### Aim of the task
Please return exactly the lines from the one containing "The height and" through the end of the records, including both.

### Source material
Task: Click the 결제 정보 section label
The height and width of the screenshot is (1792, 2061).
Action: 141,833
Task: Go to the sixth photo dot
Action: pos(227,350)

### Expected answer
The height and width of the screenshot is (1792, 2061).
Action: 141,833
Task: Go to the sixth photo dot
Action: pos(227,350)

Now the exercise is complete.